KUALA LUMPUR (Jan 14): FGV Holdings Bhd has identified several non-core businesses and assets worth RM350 million for disposal, said its chairman Datuk Wira Azhar Abdul Hamid.
In a letter to shareholders filed with Bursa Malaysia today, Azhar said FGV has also identified several areas for the development of strategic alliances or partnerships to capitalise on its strengths and plug capacity gaps where there are any.
However, he said detailed announcements will only be made at the appropriate time.
Azhar also acknowledged that FGV’s operations are not effectively and efficiently managed, as evidenced by its persistent poor performance.

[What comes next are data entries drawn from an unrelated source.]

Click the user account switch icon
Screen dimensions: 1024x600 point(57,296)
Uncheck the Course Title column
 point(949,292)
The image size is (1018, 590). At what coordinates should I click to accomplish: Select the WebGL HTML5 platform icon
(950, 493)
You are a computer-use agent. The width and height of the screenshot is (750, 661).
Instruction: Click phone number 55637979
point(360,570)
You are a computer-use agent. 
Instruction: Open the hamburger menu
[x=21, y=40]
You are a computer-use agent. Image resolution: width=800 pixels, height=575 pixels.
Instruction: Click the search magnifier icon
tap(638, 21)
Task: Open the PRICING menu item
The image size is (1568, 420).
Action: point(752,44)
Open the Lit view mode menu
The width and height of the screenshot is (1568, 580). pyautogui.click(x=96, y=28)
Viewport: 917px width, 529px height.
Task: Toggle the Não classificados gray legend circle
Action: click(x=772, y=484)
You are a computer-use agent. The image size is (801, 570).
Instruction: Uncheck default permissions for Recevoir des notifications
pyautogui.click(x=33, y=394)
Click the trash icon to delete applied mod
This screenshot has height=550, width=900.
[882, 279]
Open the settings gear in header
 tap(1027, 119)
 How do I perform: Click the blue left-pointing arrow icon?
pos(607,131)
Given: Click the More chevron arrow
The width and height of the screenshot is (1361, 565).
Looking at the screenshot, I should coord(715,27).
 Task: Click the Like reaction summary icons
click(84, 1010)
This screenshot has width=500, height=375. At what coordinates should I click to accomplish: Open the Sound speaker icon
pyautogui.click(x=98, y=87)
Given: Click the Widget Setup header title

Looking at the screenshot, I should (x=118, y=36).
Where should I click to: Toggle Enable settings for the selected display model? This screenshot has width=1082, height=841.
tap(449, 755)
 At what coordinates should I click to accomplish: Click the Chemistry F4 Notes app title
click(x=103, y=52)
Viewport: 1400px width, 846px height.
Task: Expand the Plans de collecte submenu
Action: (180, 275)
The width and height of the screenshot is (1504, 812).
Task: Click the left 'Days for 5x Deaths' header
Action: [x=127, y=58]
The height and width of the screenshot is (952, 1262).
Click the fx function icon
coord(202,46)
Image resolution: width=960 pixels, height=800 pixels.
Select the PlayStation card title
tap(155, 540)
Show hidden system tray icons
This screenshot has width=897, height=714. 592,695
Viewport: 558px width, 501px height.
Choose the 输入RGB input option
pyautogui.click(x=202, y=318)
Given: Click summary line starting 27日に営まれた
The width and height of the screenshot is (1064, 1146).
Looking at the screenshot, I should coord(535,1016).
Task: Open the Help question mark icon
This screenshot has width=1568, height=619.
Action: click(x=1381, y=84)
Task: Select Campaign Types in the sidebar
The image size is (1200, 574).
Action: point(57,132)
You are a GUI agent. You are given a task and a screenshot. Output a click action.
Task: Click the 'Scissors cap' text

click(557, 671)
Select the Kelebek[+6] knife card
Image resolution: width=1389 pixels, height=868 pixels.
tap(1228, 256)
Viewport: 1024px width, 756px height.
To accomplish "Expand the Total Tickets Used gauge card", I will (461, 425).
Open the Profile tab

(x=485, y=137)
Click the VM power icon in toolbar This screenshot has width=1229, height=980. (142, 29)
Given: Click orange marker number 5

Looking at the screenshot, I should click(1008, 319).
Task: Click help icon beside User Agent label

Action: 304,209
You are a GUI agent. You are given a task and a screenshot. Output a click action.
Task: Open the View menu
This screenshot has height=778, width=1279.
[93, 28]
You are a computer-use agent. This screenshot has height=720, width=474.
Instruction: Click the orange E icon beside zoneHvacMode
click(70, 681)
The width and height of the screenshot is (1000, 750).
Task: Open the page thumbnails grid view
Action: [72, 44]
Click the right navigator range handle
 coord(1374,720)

“Furthermore, there are operational leakages and inefficiencies in the system that run into millions of ringgit a year. This has contributed to our poor financial performance,” he said.
As such, Azhar said operational processes are being improved under a transformation plan. These include improvements such as intensifying crop recovery, cost reduction in the estates, implementing mechanisation and enhancements of agricultural practices.
“FGV’s fresh fruit bunches (FFB) yield for 2018 is forecast at 16.9 tonnes per hectare, whereas the industry average for Malaysia is 19 tonnes per hectare. In 2019, we expect to close this gap with yields at 19.4 tonnes per hectare.
“For 2018, we are forecasting average crude palm oil (CPO) production cost (ex-mill) at RM1,666 per tonne. In 2019, we are targeting average CPO production cost (ex-mill) at RM1,469 per tonne,” he added.
Through its transformation plan, Azhar said FGV will correct its legacy issues and restore operational integrity.
“It is estimated that at an average CPO price of RM2,500 per tonne, FGV should be able to earn a profit before tax of RM1 billion a year. All shareholders, especially Federal Land Development Authority (Felda) will stand to benefit,” said Azhar.
“Getting to this stage in our future will take a lot of hard work and dedication, to correct the sins of the past and restore our operations to optimal levels.
"One of the startling revelations over the last few months is the scale of the leakages and inefficiencies that have permeated almost the whole company.
“As a result of inefficient procurement processes for example, FGV may be losing millions of ringgit a year. Several initiatives are being implemented including a group-wide review of procurement policies and practices. We are also reviewing our capital structure and financing costs,” he added.
Azhar said the group is also looking at rightsizing its manpower requirements.
“It is estimated that FGV will be able to save at least RM150 million in 2019 from plugging leaks,” he said.